I know I am weird, but I would rather spend 30 hours on a bus than 8 hours going to airport, waiting to check in, waiting for security, waiting to board, sitting cramped in plane, getting from airport.

Plus the scenery is better on a bus.


----------



## adamathefrog (Dec 4, 2010)

TundraGreen said:


> I know I am weird, but I would rather spend 30 hours on a bus than 8 hours going to airport, waiting to check in, waiting for security, waiting to board, sitting cramped in plane, getting from airport.
> 
> Plus the scenery is better on a bus.


I don't really mind travelling, so long as it is not /too/ hot. the 10 hours here from London isn't too bad, though doing a 4 hour ADO non-platino trip afterwards was a pain last time.

I vastly prefer train travel to both, especially if I have a table.

Mexico needs more trains.

adam.


----------



## Isla Verde (Oct 19, 2011)

adamathefrog said:


> I don't really mind travelling, so long as it is not /too/ hot. the 10 hours here from London isn't too bad, though doing a 4 hour ADO non-platino trip afterwards was a pain last time.
> 
> I vastly prefer train travel to both, especially if I have a table.
> 
> ...


I love train travel too, but Mexico is not the place to move to if that's your preference. Some years ago there was a certain amount of passenger train service, but it has been phased out over the years. As far as I know, now there's just the ChePe in Chihuahua, which runs from Chihuahua City to Los Mochis while traversing the spectacular Copper Canyon. It's one train trip that I hope to take in the very near future!


----------



## adamathefrog (Dec 4, 2010)

Isla Verde said:


> I love train travel too, but Mexico is not the place to move to if that's your preference. Some years ago there was a certain amount of passenger train service, but it has been phased out over the years. As far as I know, now there's just the ChePe in Chihuahua, which runs from Chihuahua City to Los Mochis while traversing the spectacular Copper Canyon. It's one train trip that I hope to take in the very near future!

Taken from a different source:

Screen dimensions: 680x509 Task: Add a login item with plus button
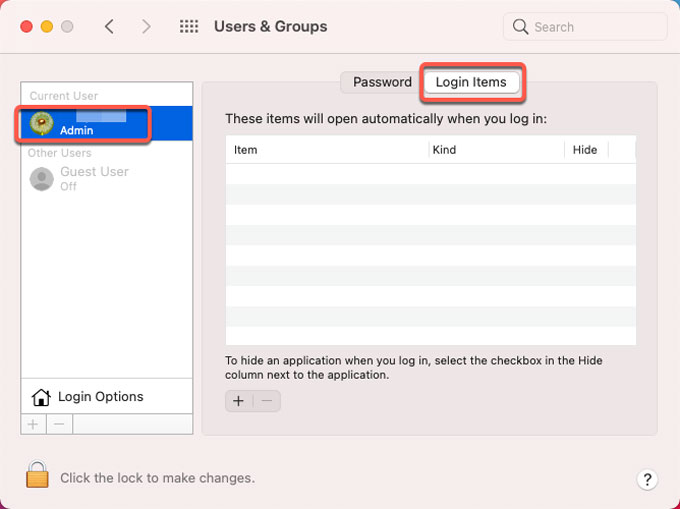[x=238, y=401]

No problem, I can barely afford to use the trains in the UK anyways. 6000 pesos to go 300 miles from my home town to London. GAH!

ADO any day!

adam.


----------



## Isla Verde (Oct 19, 2011)

adamathefrog said:


> No problem, I can barely afford to use the trains in the UK anyways. 6000 pesos to go 300 miles from my home town to London. GAH!
> ADO any day!
> 
> adam.


I remember spending time in England when train fares were quite reasonable. This was back in the 1970s and 1980s. What happened?


----------



## adamathefrog (Dec 4, 2010)

Isla Verde said:


> I remember spending time in England when train fares were quite reasonable. This was back in the 1970s and 1980s. What happened?


Someone put the right in charge and they sold the railways off to the highest bidder.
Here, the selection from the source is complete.